A number of reports suggest that shift workers have an increased risk of coronary heart disease (CHD). One contributing factor may be the consumption of meals at night with consequent altered postprandial responses. This study investigated circulating triacylglycerol (TAG), a possible risk factor for CHD, after meals during a simulated day and night shift. Twenty-five healthy participants (10 women and 15 men) were studied. They were given a pre-meal at 0800 h and a test meal at 1330 h on a simulated day shift and then an identical pre-meal at 2000 h and test meal at 0130 h, respectively, on a simulated night shift with maintained wakefulness. Blood was sampled for 9 h after the test meal for analysis of basal and postprandial plasma TAG levels.
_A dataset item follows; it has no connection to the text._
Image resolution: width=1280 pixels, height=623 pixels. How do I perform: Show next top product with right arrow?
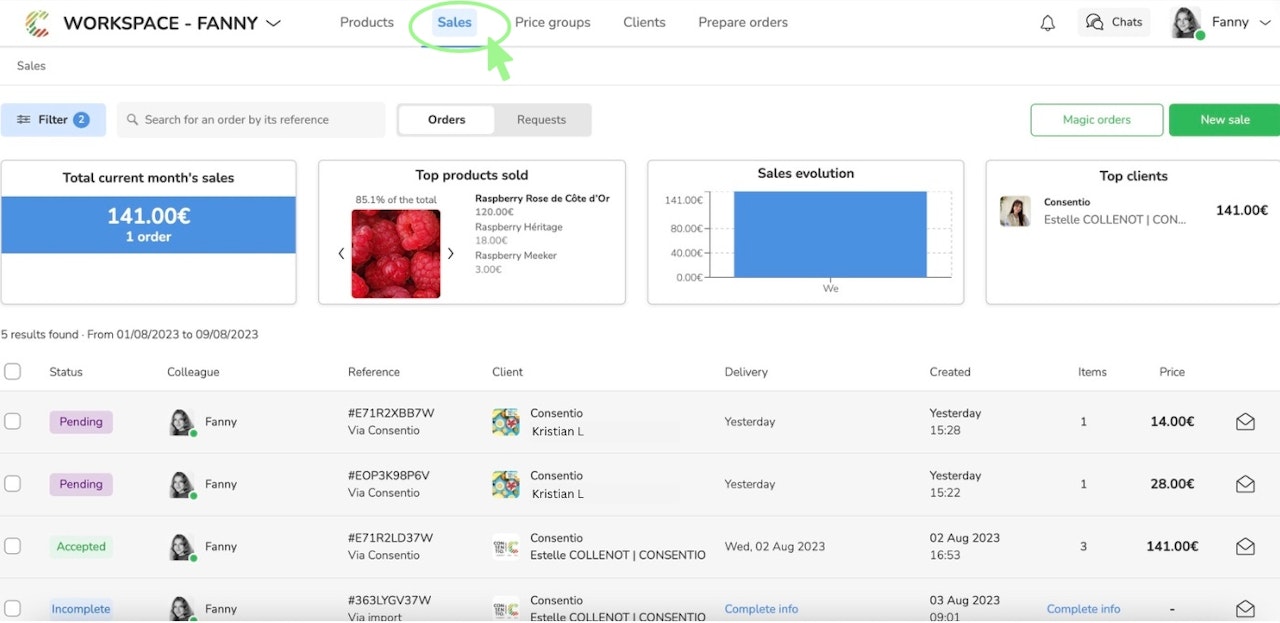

ANOVA for repeated measures indicated higher TAG in men compared with women (p < 0.0001) and higher responses at night in both genders (p = 0.027). Incremental area under the curve (IAUC) analysis indicated that men had significantly increased postprandial TAG levels at night compared with the day: (IAUC 0-540 min, mean +/- SEM) 253.29 +/- 28.73 versus 148.33 +/- 17.28 mmol/L x min, respectively, p = 0.025. In women, night and day responses (61.16 +/- 8.93 versus 34.09 +/- 7.87 mmol/L x min, respectively, p = 0.457) were not significantly different. Circulating TAG remained elevated for longer at night in the men compared with the women (p = 0.009). This study demonstrates the existence of gender and time-of-day differences in TAG responses to a meal. These raised TAG levels at night, for a prolonged time in men, may be relevant to the increased risk of CHD in shift workers.